### Task item
From the material beneath, pull every line with the word "each".

### Exercise data
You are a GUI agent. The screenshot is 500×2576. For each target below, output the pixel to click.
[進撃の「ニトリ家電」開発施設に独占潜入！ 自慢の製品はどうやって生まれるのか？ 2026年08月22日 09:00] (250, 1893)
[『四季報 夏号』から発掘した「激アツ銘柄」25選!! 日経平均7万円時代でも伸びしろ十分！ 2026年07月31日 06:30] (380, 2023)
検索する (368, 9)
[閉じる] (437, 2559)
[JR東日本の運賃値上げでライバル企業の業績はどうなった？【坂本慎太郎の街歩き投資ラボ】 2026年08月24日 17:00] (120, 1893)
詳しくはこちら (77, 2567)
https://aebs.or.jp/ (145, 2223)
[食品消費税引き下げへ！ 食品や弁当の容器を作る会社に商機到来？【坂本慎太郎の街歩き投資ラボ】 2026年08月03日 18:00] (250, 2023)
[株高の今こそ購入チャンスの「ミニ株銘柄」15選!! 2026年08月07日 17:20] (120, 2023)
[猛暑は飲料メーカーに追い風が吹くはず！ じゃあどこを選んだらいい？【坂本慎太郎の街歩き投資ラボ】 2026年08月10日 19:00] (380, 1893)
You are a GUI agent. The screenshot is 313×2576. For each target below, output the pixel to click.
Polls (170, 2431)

### Response to the task
You are a GUI agent. The screenshot is 500×2576. For each target below, output the pixel to click.
You are a GUI agent. The screenshot is 313×2576. For each target below, output the pixel to click.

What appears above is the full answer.